[Text and item location entries]
---

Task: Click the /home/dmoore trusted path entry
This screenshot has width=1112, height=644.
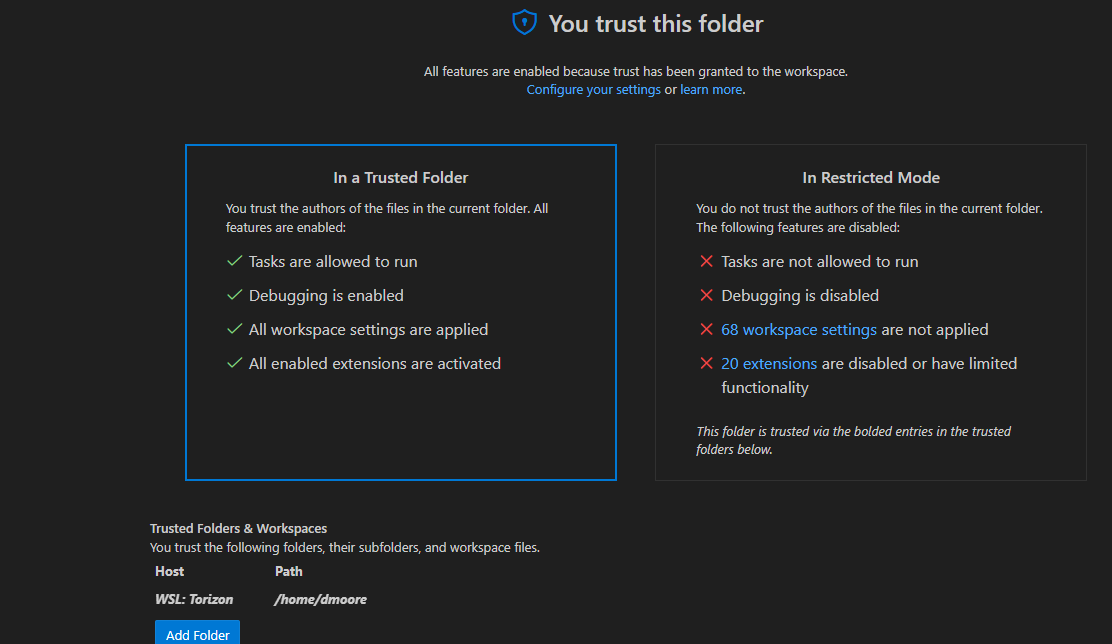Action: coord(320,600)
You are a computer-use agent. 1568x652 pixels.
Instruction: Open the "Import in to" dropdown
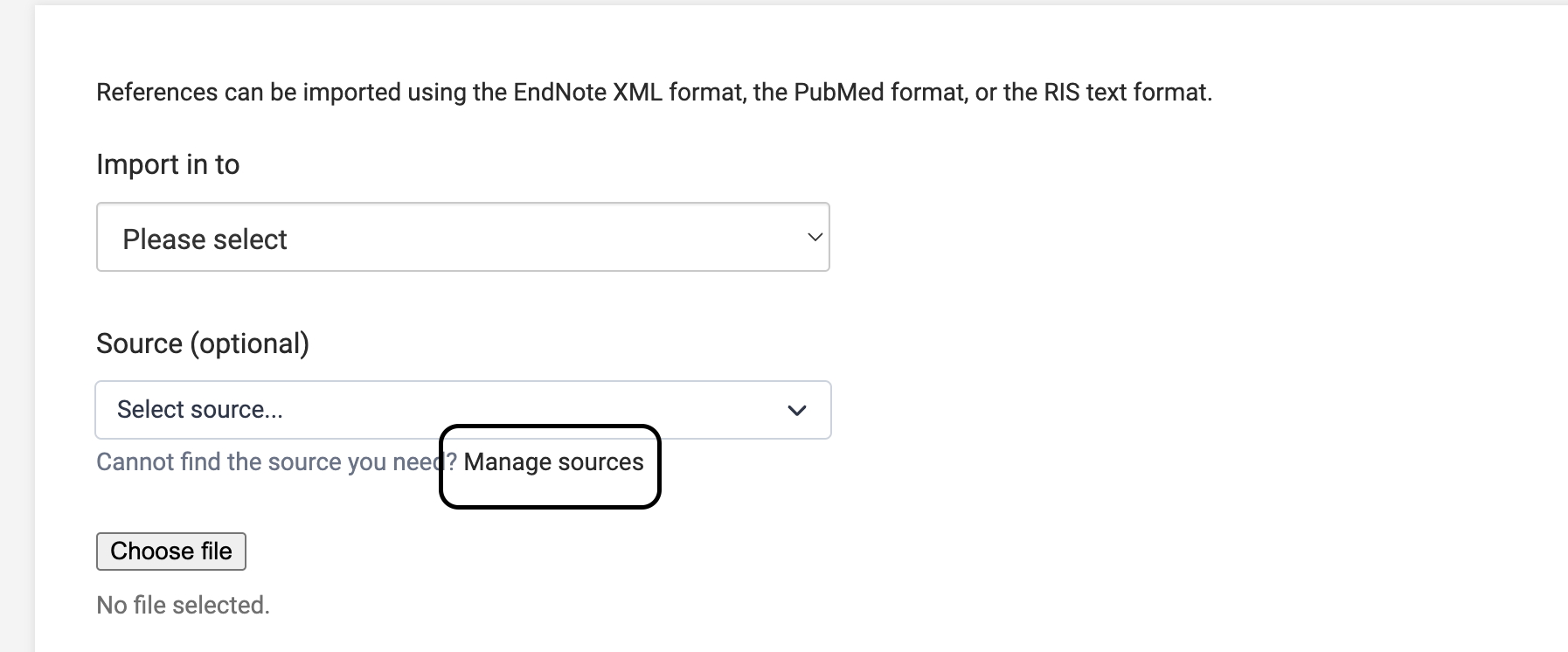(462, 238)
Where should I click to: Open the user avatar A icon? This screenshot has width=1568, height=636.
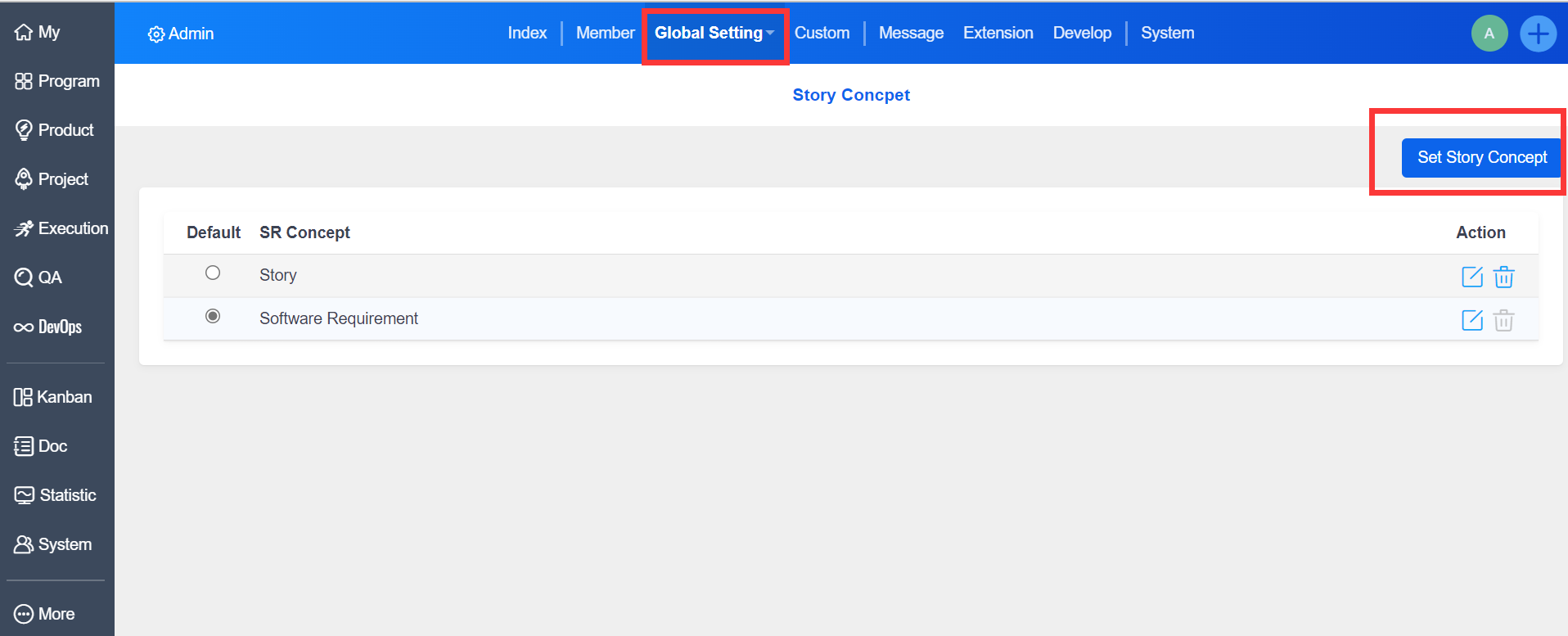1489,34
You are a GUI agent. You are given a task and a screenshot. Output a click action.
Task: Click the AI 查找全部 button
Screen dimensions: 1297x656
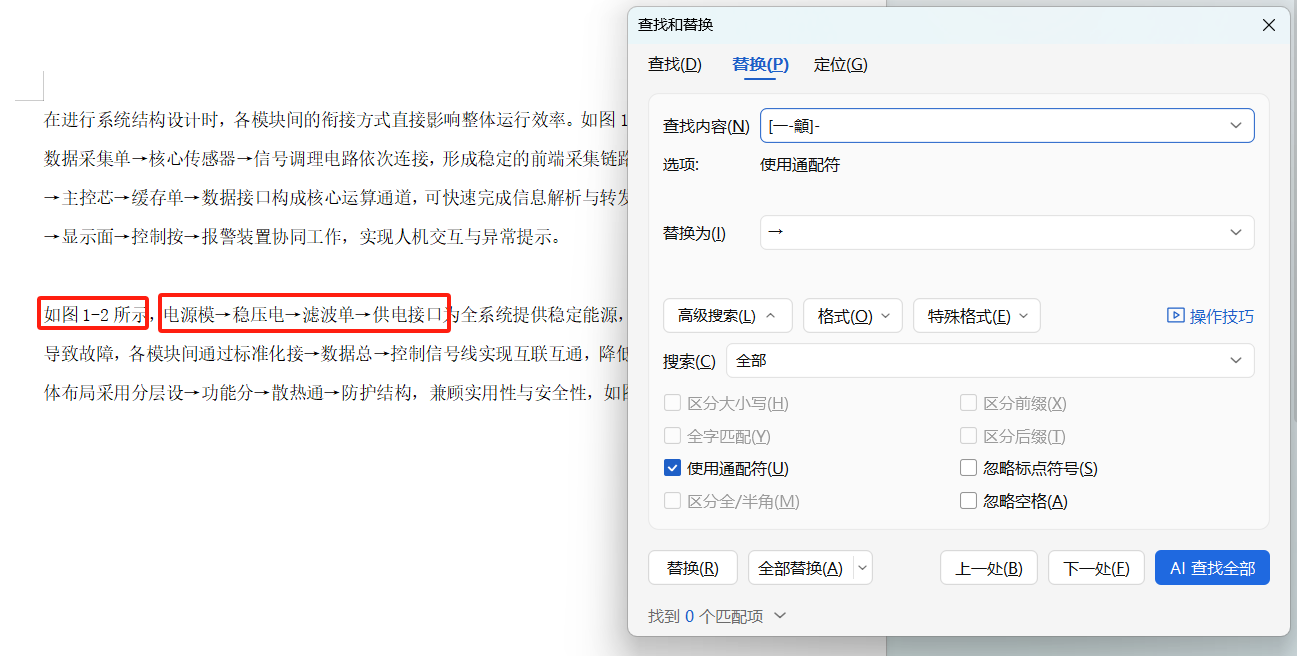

---

Your instructions: Reproduce every line of the listing, requests included, multiplying each coordinate in the answers by 0.55 and rounding it to the nearest whole number, with halves rounded up. Leave the pictures out.

Reply to the task:
Task: Click the /home/dmoore trusted path entry
This screenshot has width=1112, height=644.
Action: coord(176,330)
You are a computer-use agent. 1568x652 pixels.
Instruction: Open the "Import in to" dropdown
(254, 131)
Where should I click to: Open the user avatar A icon? This screenshot has width=1568, height=636.
819,19
You are a GUI agent. You are given a task and a screenshot. Output a click action.
Task: Click the AI 查找全部 button
Screen dimensions: 1297x656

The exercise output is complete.